România Internațional, 15.09.2013, 08:00
In a small lab in the western city of Cluj Napoca, which very much resembles an old pharmacy, Anda Calinici keeps in small bottles and envelopes lots of wonders that she turns in delicious sweets. Poppy, Valrhorna chocolate, guanaja and the passion fruit, violets, lavender, rose petals, white truffles, raspberry, matcha green tea, Earl Grey, coffee, pink grapefruit jelly, all combined in colours difficult to describe in words. The result carried a French name: macarons. Anda Calinici makes other sweets as well, but it’s the macarons, coloured meringues with creamy and flavoured filling, that have won clients all across the country. It doesn’t even matter that shipping the sweets by courier costs a lot. Anda Calinici definitely does not have time to get bored. We asked her how she decided to give up a safe job to pursue her dream.

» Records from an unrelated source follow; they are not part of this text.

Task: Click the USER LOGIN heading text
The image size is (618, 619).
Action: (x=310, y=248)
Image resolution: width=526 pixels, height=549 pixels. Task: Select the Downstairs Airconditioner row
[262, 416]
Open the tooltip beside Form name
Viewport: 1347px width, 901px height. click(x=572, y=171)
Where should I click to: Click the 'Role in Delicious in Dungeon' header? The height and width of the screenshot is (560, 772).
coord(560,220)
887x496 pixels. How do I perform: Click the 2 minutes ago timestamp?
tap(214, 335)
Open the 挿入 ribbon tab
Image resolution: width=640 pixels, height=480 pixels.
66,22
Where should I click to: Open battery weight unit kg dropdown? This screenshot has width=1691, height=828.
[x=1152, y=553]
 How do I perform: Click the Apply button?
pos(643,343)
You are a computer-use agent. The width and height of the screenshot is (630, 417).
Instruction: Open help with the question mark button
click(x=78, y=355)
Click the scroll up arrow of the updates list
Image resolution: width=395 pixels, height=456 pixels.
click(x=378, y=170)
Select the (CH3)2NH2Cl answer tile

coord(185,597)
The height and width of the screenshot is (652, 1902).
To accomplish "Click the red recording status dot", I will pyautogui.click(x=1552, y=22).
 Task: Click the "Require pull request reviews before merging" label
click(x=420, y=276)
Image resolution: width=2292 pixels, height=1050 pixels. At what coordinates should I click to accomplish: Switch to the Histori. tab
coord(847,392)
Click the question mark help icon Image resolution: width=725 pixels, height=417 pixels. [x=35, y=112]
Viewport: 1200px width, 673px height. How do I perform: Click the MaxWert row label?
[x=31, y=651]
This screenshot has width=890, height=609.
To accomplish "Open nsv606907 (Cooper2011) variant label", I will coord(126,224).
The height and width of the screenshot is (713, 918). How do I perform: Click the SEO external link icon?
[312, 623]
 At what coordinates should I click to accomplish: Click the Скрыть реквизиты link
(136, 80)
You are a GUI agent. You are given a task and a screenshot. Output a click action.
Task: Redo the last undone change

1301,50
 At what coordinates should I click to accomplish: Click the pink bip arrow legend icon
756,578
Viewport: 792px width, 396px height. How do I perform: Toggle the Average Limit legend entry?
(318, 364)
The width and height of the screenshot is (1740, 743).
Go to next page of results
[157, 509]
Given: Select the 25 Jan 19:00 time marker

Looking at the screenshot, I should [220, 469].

Anda Calinici: “As a child I used to love sweets and when I realised I could make them myself, there was only one step left to take. I’m the kind of person who prefers to have no regrets in life. So there came a moment when I said to myself it was the right time I tried and saw if a sweets and pastry business would work. Otherwise I would have wondered my whole life: what if? I was lucky to have around me people that supported me, from my husband to my boss, who promised me he would take me back had the business not worked. When we eventually moved to our own home I could start doing that seriously, because I had enough space, I could by the tools I needed….and this is how it all started.”
Macarons, says Anda Calinici, are like toys for bakers: “You can play with them the way you like. From flavours to shapes, the sky is the limit. They are not difficult to make, but you must be extra careful how you mix the ingredients and keep the right temperature in the room. Otherwise, they are pretty easy to make. “
Anda Calinici brings the ingredients from France and Belgium, although there are some suppliers in Romania as well: “The ingredients I use can be found in Romania as well, but prices are much higher and I prefer to bring them from abroad, to be able to keep my prices low. But as I said there are suppliers in Romania, too, and when people want to make their own macarons at home, I suggest they resort to them. When you just make them once, it doesn’t make sense to import the ingredients.”
Two years ago, Anda Calinici participated in the World Chocolate Masters Championship, where she came in fourth: “I participated in the South and Eastern Europe semifinals alongside competitors from Poland, Slovakia and Turkey. I came in forth among master chocolatiers, people with 10-20 years experience in the field, who studied and trained into the art of chocolate making. The Romanian Registrar of Trades does not even include the trade of chocolatier. I’ve done no training whatsoever. I collaborated with a workshop in Cisnadie, and I believe it is the only workshop in Romania that makes traditional chocolate. I stayed with them from December to February, and I learnt on my own. It’s true that I could use the chocolate melting machines and I could ask people when I did not know what to do.”
Even if she has no formal training, the fourth place at the World Championship has brought her to the attention of Romanian media.
Despite her experience, she is still nervous every time she gets a new client: “Every time I want to know what they liked and what they didn’t like, in order to improve the recipe. I ask for feedback from the people that taste my products. The words they use range from ‘divine’, ‘I didn’t know something like this existed’ to ‘just like in France’. And these words bring me a lot of joy.”
Anda has another dream: to open a small shop where she can welcome her clients herself. We asked her what the shop looks like in her mind: “It’s tiny and smells like freshly baked butter croissants and of good coffee, with macarons in the window, with fresh and new cakes every week. There would only be a few tables covered in chequered cloths. It’s actually a teeny-tiny corner of France.”
If you could taste Anda’s sweets, you would know her dream is not far from turning into reality, because Anda is one of those people who make things happen.